Samsung Versus Intel at 14nm
Daniel Nenni recently blogged about Intel’s claims of industry leading process density that were made at their analysts meeting. It isn’t clear to me why Intel makes this such a big focus at the analysts meetings, they really don’t compete with the foundries much but this seems to be a big deal to them. I thought it would be interesting to take a detailed look at Intel’s 14nm process and contrast it to Samsung’s 14nm process and put some of these claims in perspective. I picked Samsung because Samsung has the densest 14nm foundry process.
Dan’s blog is available here.
With 14nm parts now out in the market from both Intel and Samsung a lot is known about both processes, in fact I believe I have a good detailed understanding of both processes. In this article I am going to focus on the back end of line (BEOL) because I believe it really illustrates the differences in approaches.
Samsung 14LPE process
Samsung’s 14LPE process is a foundry process and as such it has to accommodate a wide variety of customer needs.
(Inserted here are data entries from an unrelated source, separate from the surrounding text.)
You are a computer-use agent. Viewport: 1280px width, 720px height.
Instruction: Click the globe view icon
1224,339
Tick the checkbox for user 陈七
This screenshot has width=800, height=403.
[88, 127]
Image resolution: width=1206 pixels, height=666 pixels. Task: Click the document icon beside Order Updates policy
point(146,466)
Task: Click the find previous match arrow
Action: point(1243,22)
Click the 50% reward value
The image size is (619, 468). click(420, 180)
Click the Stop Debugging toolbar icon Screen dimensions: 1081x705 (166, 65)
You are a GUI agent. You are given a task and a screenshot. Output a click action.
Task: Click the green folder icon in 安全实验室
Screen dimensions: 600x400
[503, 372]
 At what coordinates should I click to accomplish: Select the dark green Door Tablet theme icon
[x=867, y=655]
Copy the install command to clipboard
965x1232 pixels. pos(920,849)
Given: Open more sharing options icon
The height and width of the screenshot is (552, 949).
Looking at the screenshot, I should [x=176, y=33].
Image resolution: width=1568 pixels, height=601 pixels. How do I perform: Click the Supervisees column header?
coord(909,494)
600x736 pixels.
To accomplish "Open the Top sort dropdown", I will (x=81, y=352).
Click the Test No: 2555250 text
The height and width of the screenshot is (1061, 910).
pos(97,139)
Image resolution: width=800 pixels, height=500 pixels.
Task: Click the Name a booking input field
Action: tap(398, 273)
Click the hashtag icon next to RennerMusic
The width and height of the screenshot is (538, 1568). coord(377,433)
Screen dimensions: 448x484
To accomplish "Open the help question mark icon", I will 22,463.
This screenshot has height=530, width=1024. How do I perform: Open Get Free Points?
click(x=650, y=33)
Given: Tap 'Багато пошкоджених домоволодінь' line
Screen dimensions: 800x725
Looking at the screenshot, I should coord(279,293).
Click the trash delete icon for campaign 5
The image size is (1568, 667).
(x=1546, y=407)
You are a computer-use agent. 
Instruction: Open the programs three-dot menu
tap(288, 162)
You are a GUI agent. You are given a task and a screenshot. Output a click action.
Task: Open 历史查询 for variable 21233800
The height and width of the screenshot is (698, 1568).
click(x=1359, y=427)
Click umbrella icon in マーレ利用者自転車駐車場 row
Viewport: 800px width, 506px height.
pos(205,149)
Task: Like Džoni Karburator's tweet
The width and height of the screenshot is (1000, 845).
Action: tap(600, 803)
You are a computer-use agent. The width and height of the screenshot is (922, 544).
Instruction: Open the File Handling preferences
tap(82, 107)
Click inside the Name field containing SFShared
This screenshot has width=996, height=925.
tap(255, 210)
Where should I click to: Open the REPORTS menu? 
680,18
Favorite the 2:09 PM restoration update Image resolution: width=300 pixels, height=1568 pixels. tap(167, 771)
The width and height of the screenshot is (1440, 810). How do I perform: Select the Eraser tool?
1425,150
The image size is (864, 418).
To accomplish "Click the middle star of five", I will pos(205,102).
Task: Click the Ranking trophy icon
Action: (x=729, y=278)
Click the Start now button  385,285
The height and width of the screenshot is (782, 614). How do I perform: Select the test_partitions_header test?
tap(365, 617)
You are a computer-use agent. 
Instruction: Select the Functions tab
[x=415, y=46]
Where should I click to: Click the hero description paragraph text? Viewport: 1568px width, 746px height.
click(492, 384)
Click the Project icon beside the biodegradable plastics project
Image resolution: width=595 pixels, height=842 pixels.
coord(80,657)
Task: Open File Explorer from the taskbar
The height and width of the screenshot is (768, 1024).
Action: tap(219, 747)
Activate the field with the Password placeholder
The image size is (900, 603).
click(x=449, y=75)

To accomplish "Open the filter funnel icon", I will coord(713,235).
The process offers 4 levels of minimum pitch metal (64nm). The minimum pitch metal layers at 64nm are below the single patterning limit of ~80nm and therefore require multi-patterning. Samsung has chosen to use litho-etch-litho-etch (LE2) where the pattern is broken up into two masks that are exposed and etched separately. There are advantage and disadvantages to LE2 as a multi patterning approach versus other approaches such a self-aligned double pattering (SADP). The big advantage to LE2 is that the pattern produced can be 2D with metal runs in both the X and Y directions; the disadvantage is that the achievable minimum pitch isn’t as small as it is with SADP. For a foundry process flexibility in metal routing is very important and trading off some pitch for routing flexibility makes sense.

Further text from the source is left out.